Le roman s’ouvre sur une scène glaçante : celle d’une famille, la mère, le père, l’enfant dans sa chaise haute, empoisonnés. La mère et l’enfant sont morts. Le père est évacué, en urgence, entre la vie et la mort. La mère de famille est l’empoisonneuse. Et l’on comprend d’emblée que ce geste désespéré est la conséquence d’un autre drame, le seul drame de la vie de cette femme mais « suffisamment fort pour passer à l’acte »…
Passé ce préambule choc, l’auteure remonte le cours du temps et nous ramène, avec ses personnages, au temps de l’innocence. Avant le drame. Avant la descente aux enfers. Avant l’inéluctable meurtre.

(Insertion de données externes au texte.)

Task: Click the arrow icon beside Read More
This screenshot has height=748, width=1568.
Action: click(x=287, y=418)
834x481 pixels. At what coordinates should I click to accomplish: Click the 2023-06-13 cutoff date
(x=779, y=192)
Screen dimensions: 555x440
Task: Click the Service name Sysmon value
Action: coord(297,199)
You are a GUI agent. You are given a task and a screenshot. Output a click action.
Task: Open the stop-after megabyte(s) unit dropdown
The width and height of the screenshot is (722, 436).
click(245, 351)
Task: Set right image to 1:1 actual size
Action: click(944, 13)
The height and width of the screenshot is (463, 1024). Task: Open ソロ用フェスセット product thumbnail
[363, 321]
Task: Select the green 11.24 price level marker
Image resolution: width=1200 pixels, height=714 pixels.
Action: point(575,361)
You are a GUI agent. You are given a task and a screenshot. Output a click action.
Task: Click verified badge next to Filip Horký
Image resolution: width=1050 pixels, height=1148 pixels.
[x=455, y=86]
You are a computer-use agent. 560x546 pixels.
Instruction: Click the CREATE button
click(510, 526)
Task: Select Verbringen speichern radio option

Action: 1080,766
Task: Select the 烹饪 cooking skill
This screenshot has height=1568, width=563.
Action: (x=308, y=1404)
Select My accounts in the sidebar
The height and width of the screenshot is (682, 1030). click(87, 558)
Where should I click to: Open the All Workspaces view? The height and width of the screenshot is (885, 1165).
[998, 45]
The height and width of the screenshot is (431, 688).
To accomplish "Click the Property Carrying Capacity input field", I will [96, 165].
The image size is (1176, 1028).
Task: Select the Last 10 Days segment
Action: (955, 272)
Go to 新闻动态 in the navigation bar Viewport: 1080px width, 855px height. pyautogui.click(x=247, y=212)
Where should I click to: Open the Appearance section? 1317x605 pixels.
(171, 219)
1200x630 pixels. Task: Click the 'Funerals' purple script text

Marie et Laurent forment un couple heureux, de ceux que l’on qualifie même d’idéal. Leur bonheur est parfait, leur vie maîtrisée. D’ailleurs, Marie « n’a jamais éprouvé la sensation de perdre un seul instant la maitrise de sa vie. » Elle travaille dans une banque comme gestionnaire de patrimoine ; il est avocat dans un grand cabinet où il gère divorces et successions. Ils habitent le 11ème arrondissement. « Marie est consciente qu’elle n’a jamais eu besoin de lutter pour s’en sortir (…) Elle ne peut réellement comprendre les dérives de l’âme. » Quand ils décident d’avoir un enfant, Marie se représente aussitôt le tableau idéale de la famille parfaite : les repas du dimanche chez ses parents, les promenades au Jardin du Luxembourg, elle en mère aimante et attentionnée…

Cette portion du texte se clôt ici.